What to produce ->
Each line of the records must appear in your answer exactly, with no pictures.

Records ->
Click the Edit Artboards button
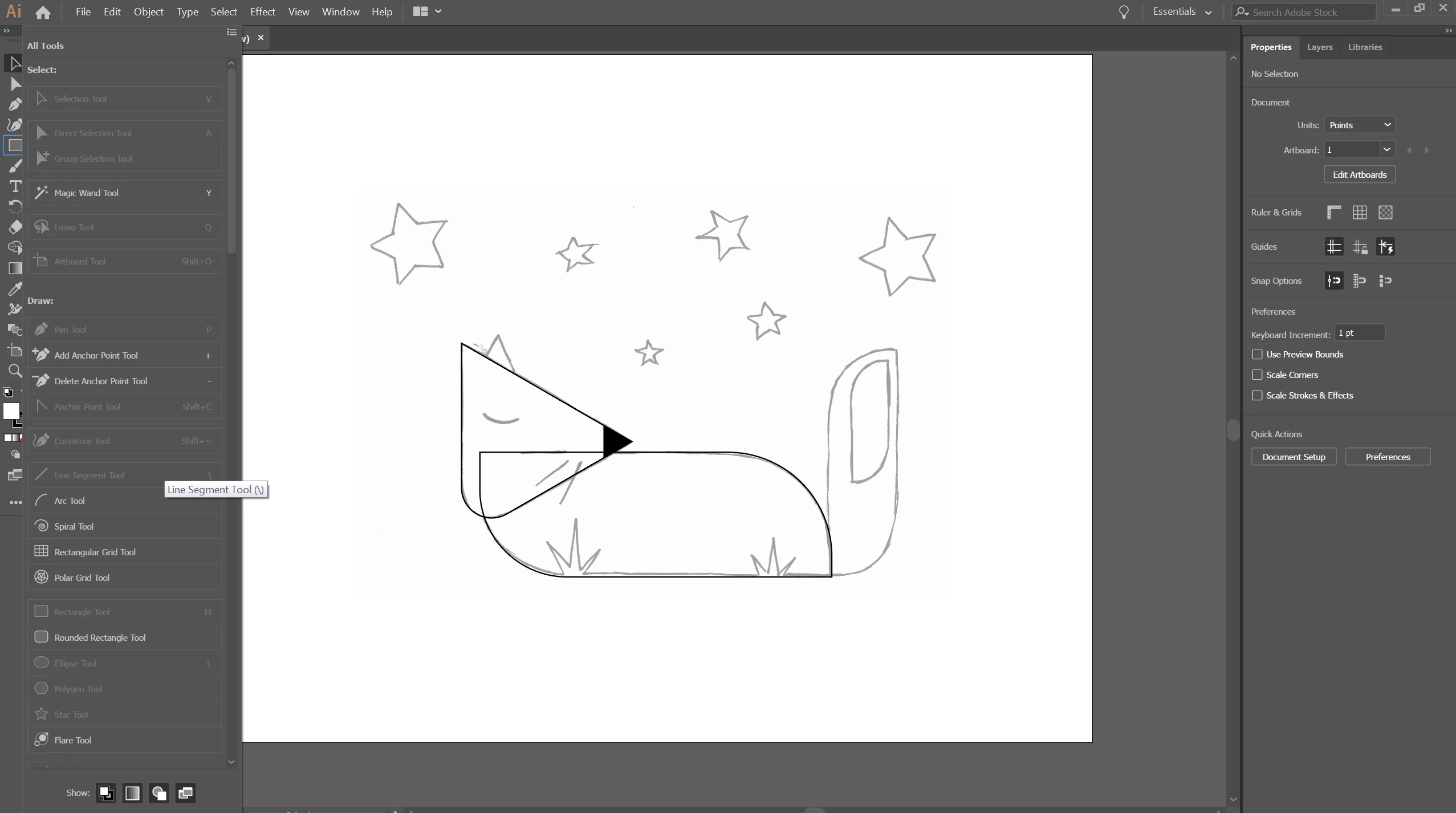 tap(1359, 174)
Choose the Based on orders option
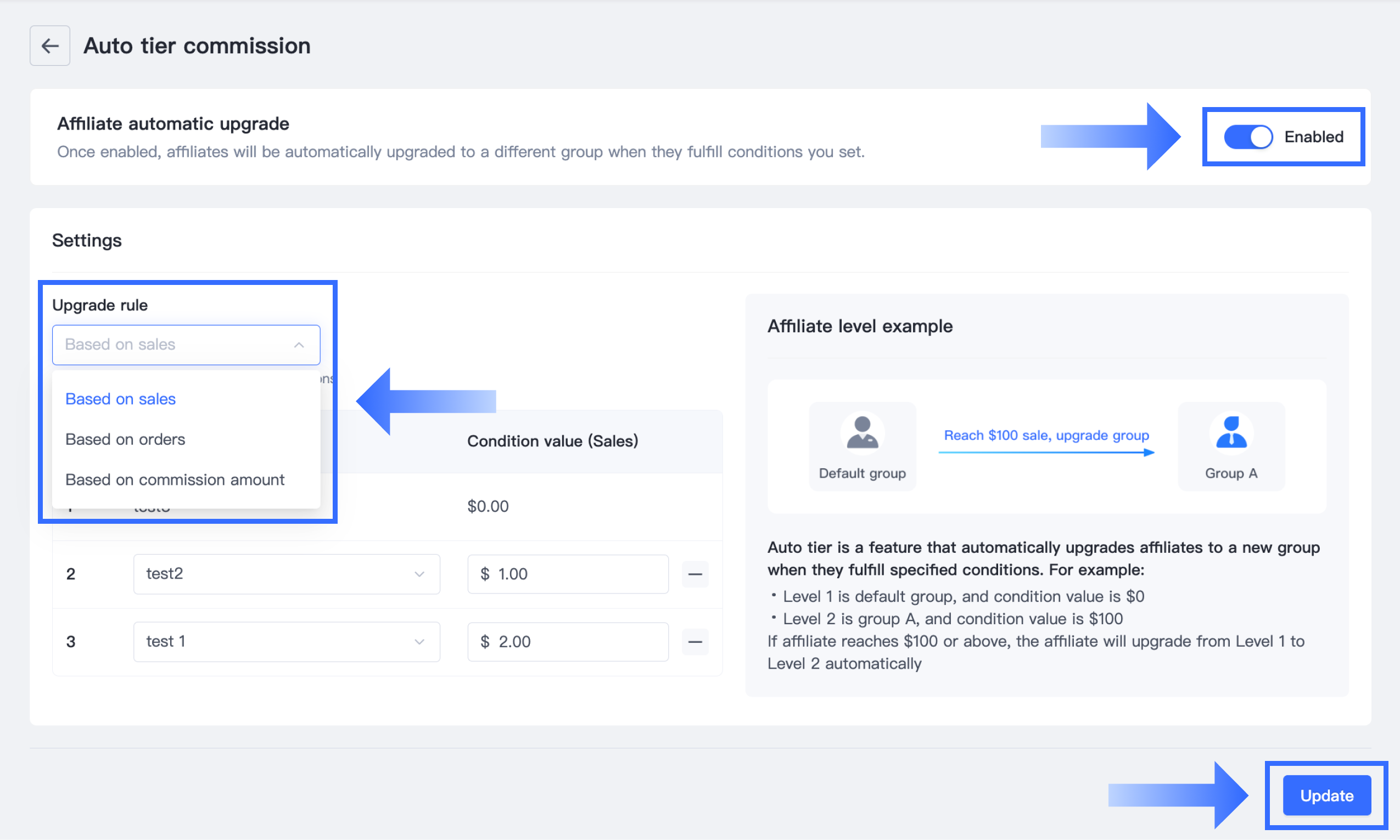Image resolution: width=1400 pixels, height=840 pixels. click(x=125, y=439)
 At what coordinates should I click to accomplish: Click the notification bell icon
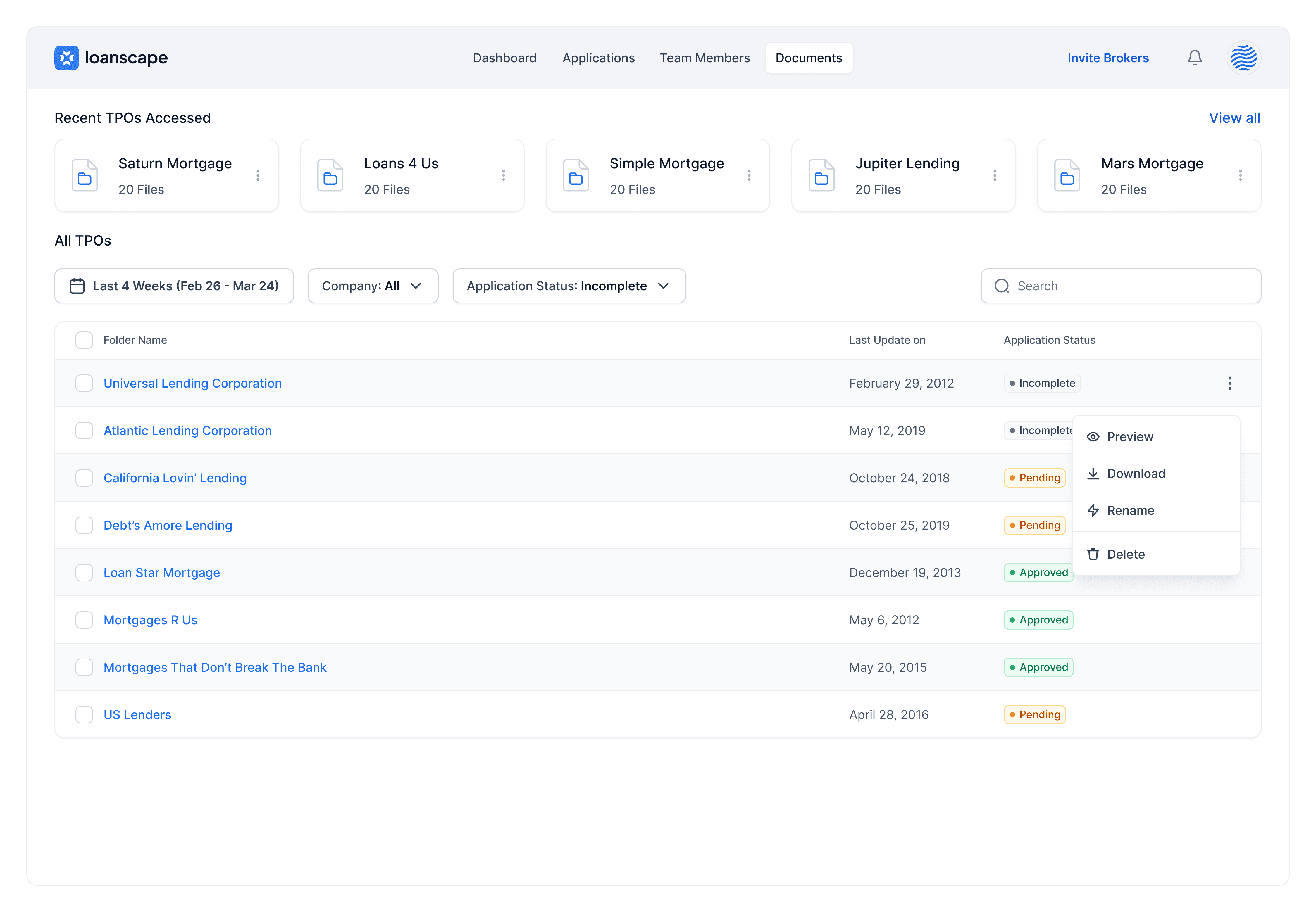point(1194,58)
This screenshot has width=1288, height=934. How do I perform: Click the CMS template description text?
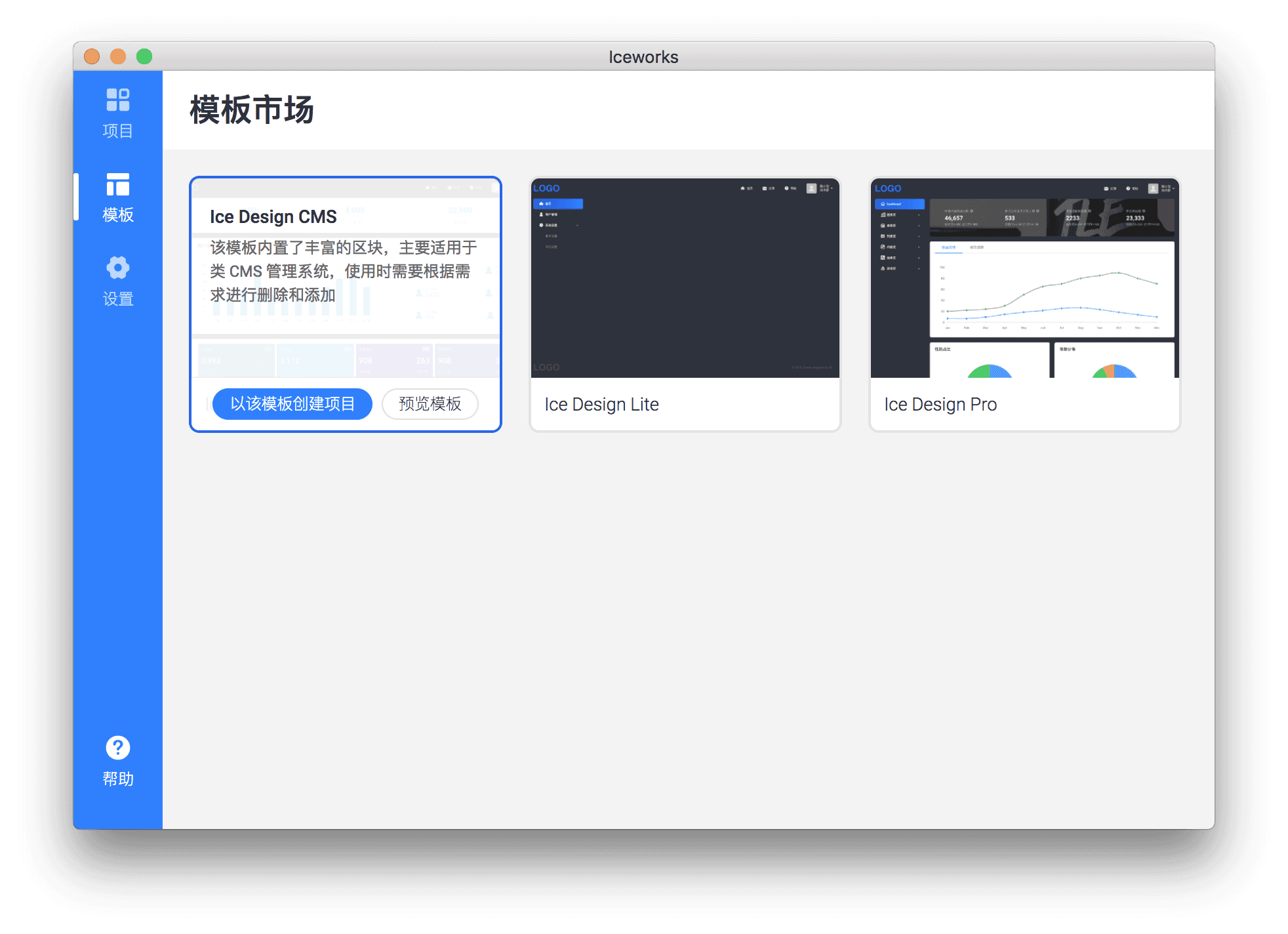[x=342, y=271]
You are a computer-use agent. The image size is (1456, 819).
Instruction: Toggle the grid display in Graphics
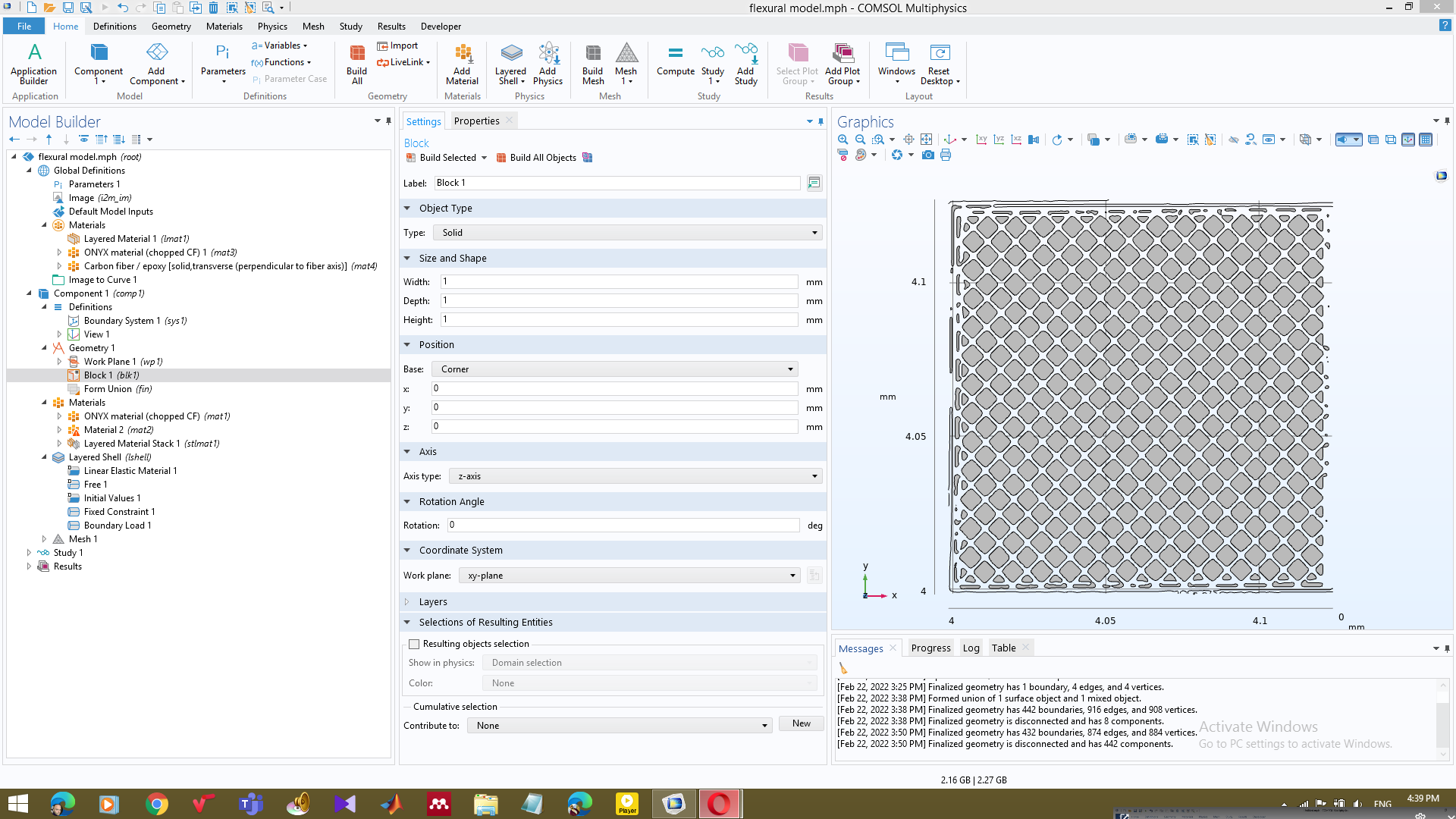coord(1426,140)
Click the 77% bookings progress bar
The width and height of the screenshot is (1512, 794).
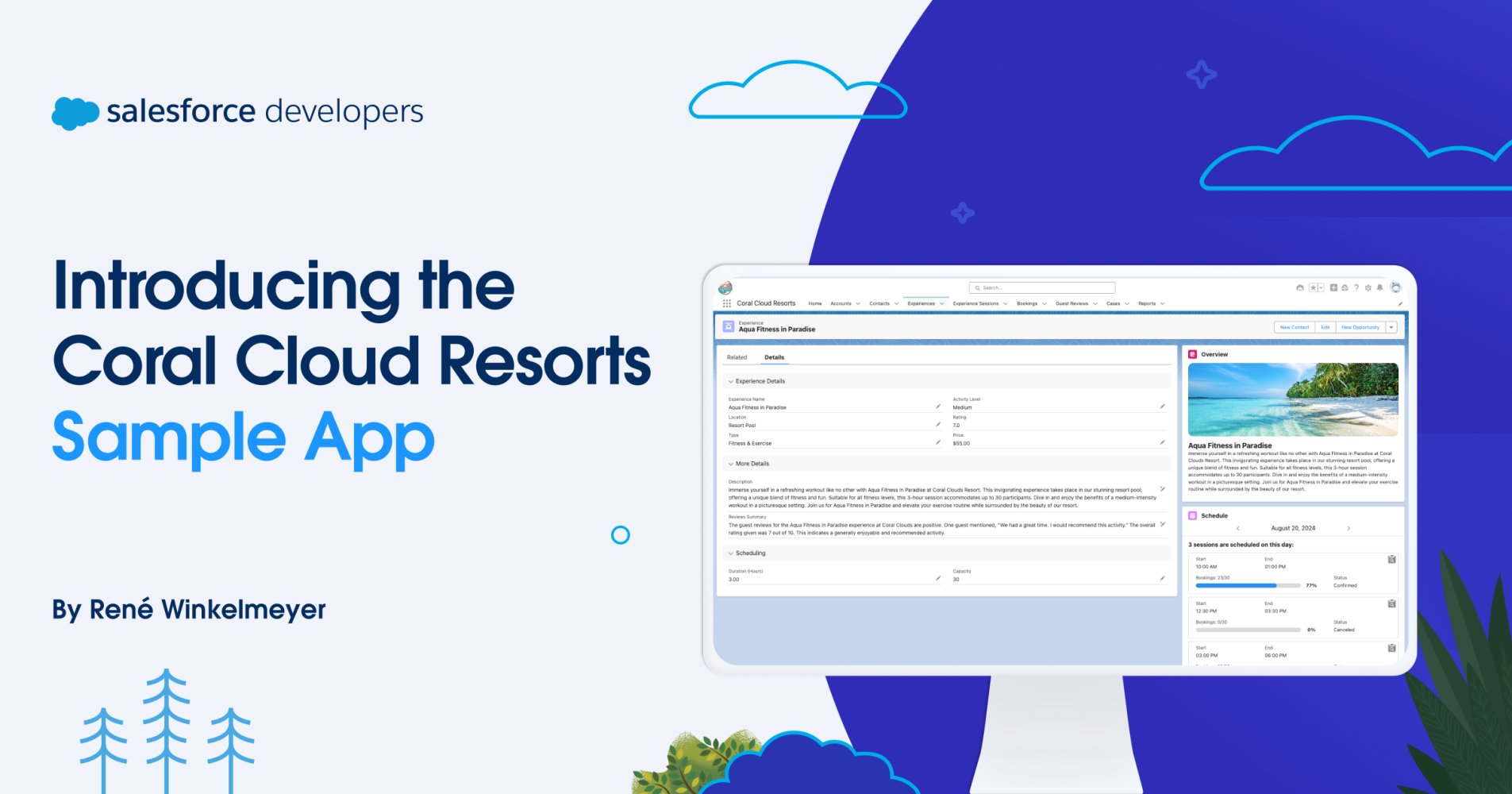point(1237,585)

Solution to this task ->
Click the Edit Artboards button
 tap(1359, 174)
Choose the Based on orders option
Image resolution: width=1400 pixels, height=840 pixels. click(x=125, y=439)
 At what coordinates should I click to accomplish: Click the notification bell icon
point(1194,58)
This screenshot has width=1288, height=934. How do I perform: Click the CMS template description text?
[x=342, y=271]
You are a computer-use agent. The image size is (1456, 819).
Instruction: Toggle the grid display in Graphics
coord(1426,140)
Click the 77% bookings progress bar
The width and height of the screenshot is (1512, 794).
point(1237,585)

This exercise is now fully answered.